ФРАГМЕНТ ТЕКСТА:
Дню рождения великого артиста посвящается.
Зиновий Ефимович Гердт (настоящее имя - За́лман Афро́имович Храпино́вич; 8 [21] сентября 1916, Себеж, Витебская губерния - 18 ноября 1996, Москва)
Прочитано в ИСРАГЕО, автор статьи - Настасья КОСТЮКОВИЧ.
Они познакомились поздно, пройдя навстречу друг другу долгий путь: Зиновию Герду было 44 года, Татьяне Правдиной - 32, у обоих позади уже были браки. Ее приставили к известному артисту переводчицей на время гастролей театра по арабским странам. И Татьяна Александровна, как оказалось, настолько отвечала всем требованиям звезды, что они составили Пару - не по воле случая, а по закону гармонии жизни.

ВОПРОСЫ К ТЕКСТУ:
**1.** Кем была Татьяна Правдина во время гастролей театра по арабским странам, согласно тексту о Зиновии Гердте?
**2.** Продолжите текст о Зиновии Гердте и Татьяне Правдиной, начав сразу после его последнего предложения.

ИСХОДНЫЕ ДАННЫЕ:
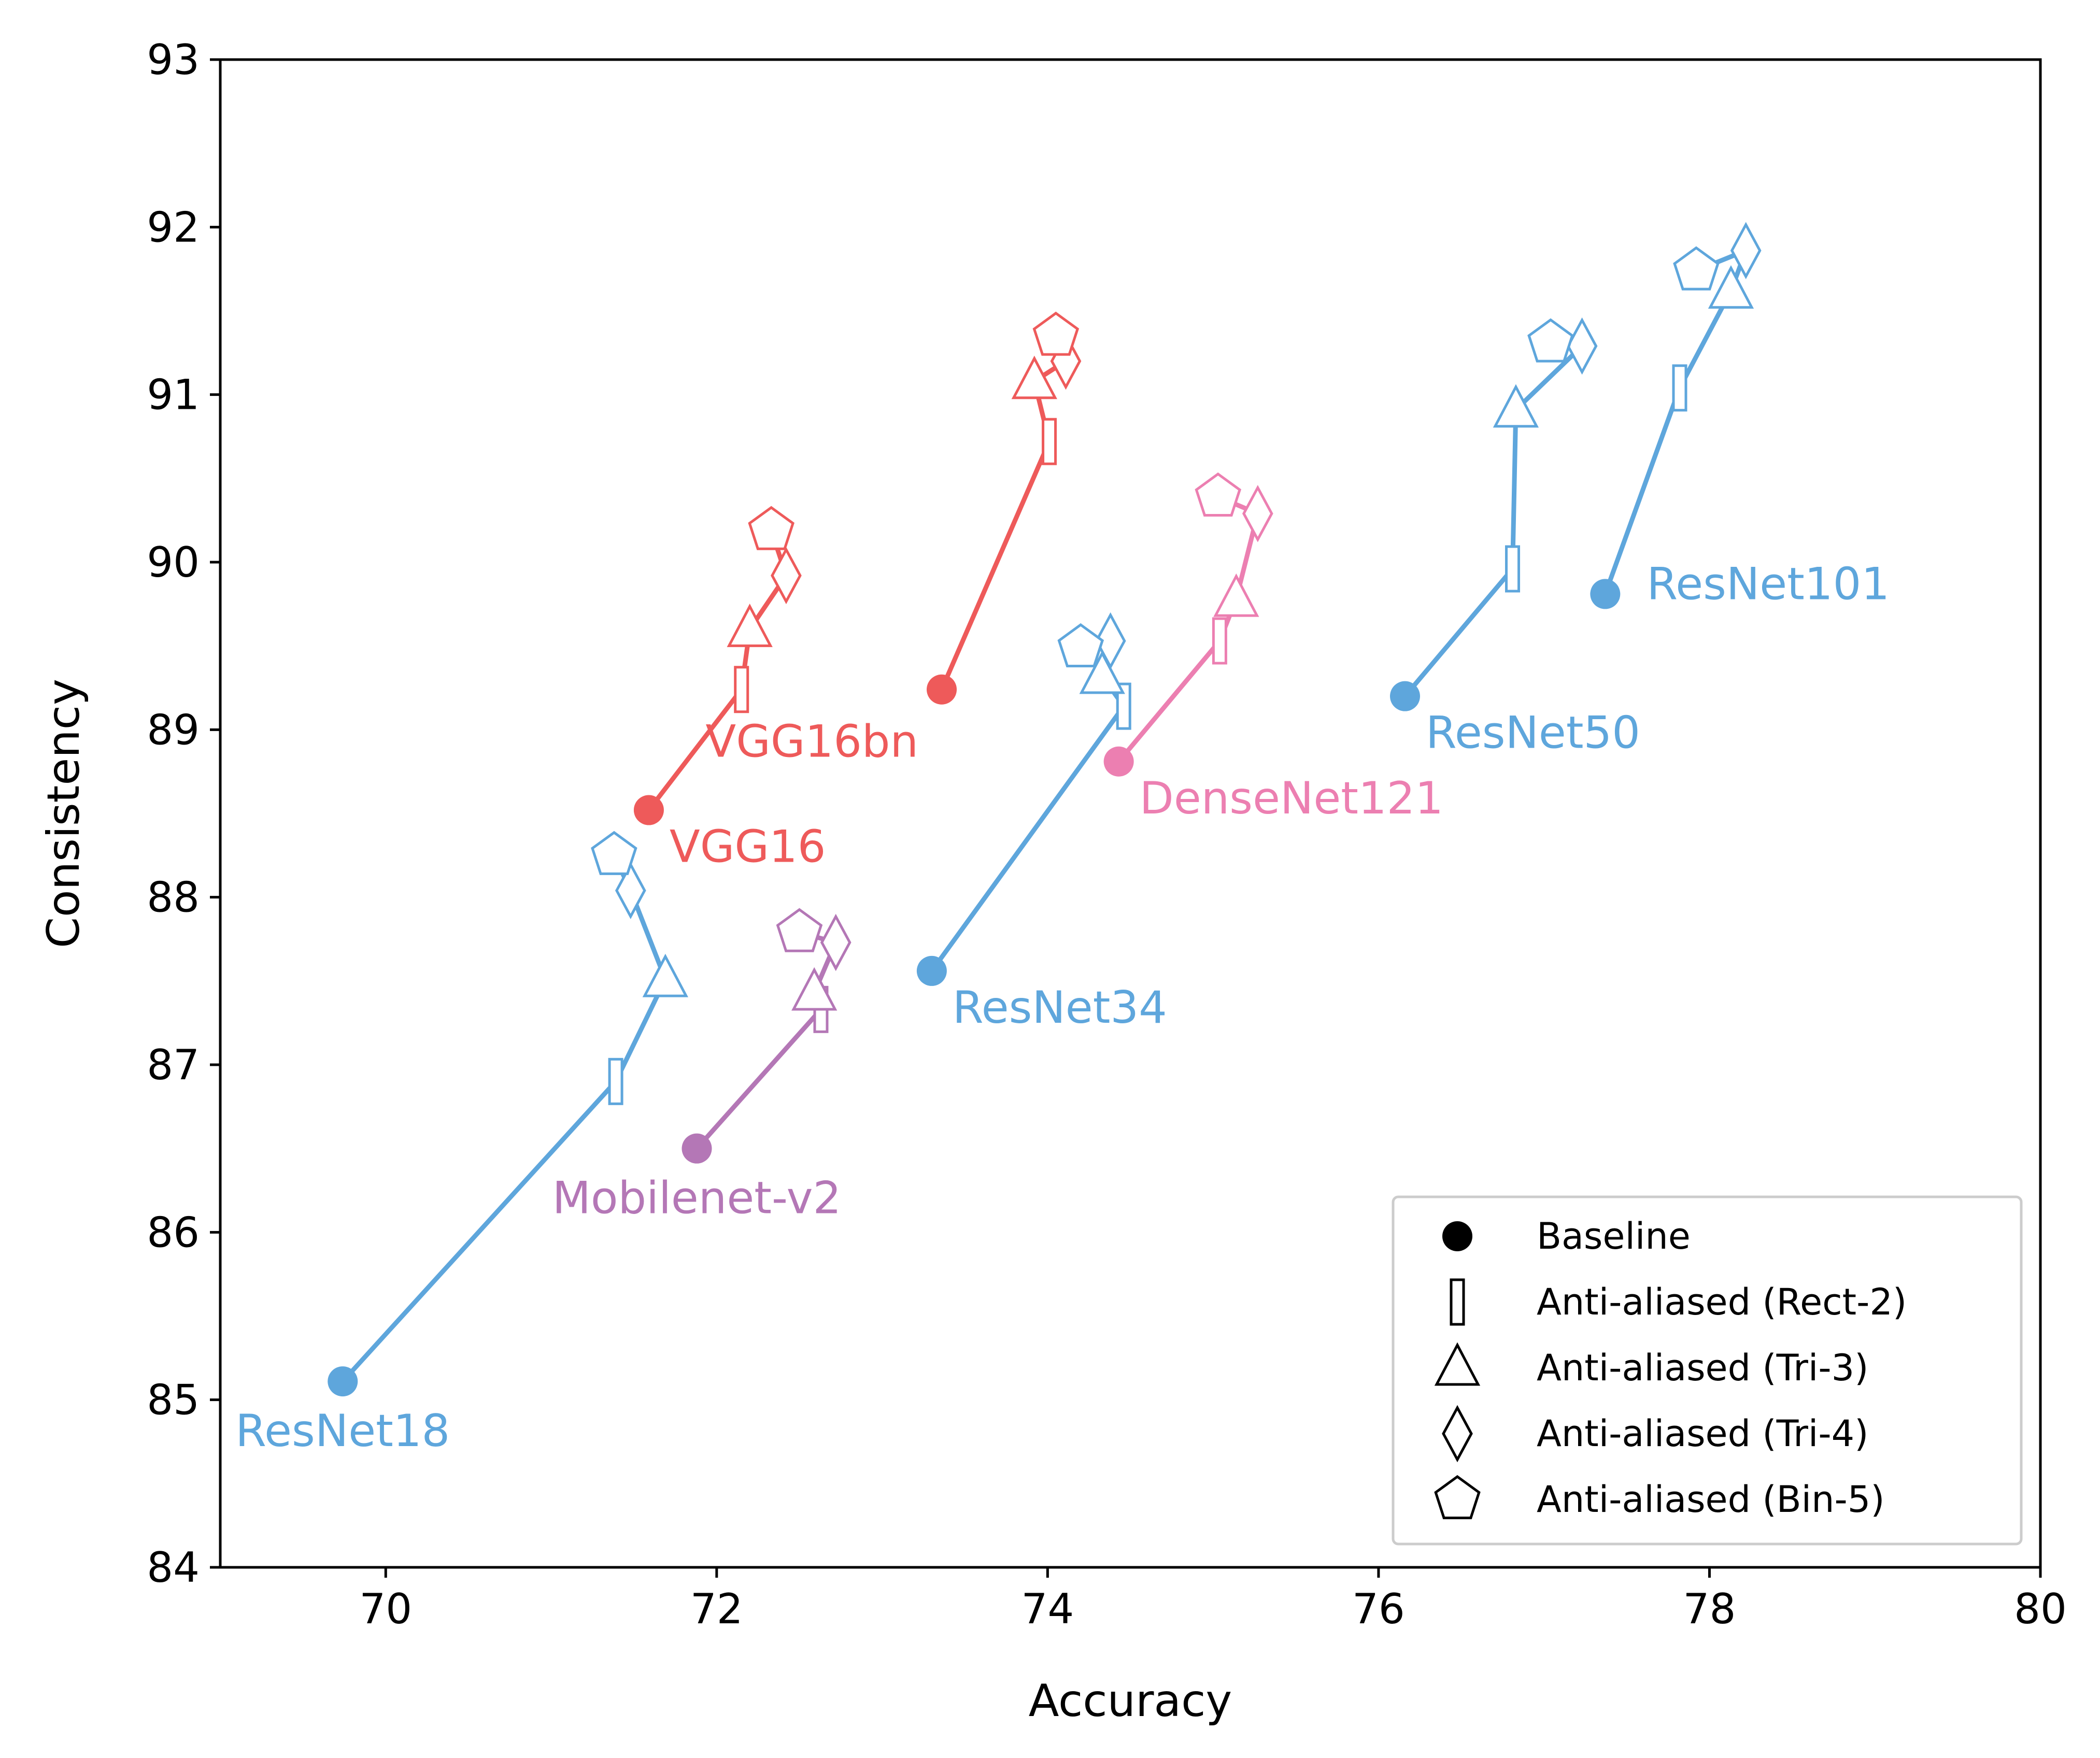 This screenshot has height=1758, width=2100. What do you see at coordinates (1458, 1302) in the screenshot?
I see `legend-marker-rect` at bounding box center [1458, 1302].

ОТВЕТЫ К ЗАДАНИЯМ:
**1.** Переводчицей при известном артисте.

**2.**
Мы встречаемся с Татьяной Правдиной-Гердт на даче в Пахре. Они всегда собирали тут большие компании друзей трижды в год: 25 января (в Татьянин день), 9 мая и 21 сентября, в день рождения Зиновия Ефимовича. Эта традиция сохранилась и после ухода Гердта, даже 19 лет спустя… За эти годы Татьяна Андреевна, конечно же, устала давать интервью и, похоже, и вправду рассказала прессе уже все, что можно было. Осталось не оглашенным самое дорогое, личное, глубокое… А я хочу говорить с ней про Зиновия Ефимовича Гердта, ее мужа и самого близкого человека, с которым она прожила вместе 36 лет. Значит, про то самое - «личное и глубокое».
- Даже много лет спустя после смерти Зиновия Ефимовича ваш дом в Пахре полон гостей. Гердт любил большие компании, он был «душа нараспашку»?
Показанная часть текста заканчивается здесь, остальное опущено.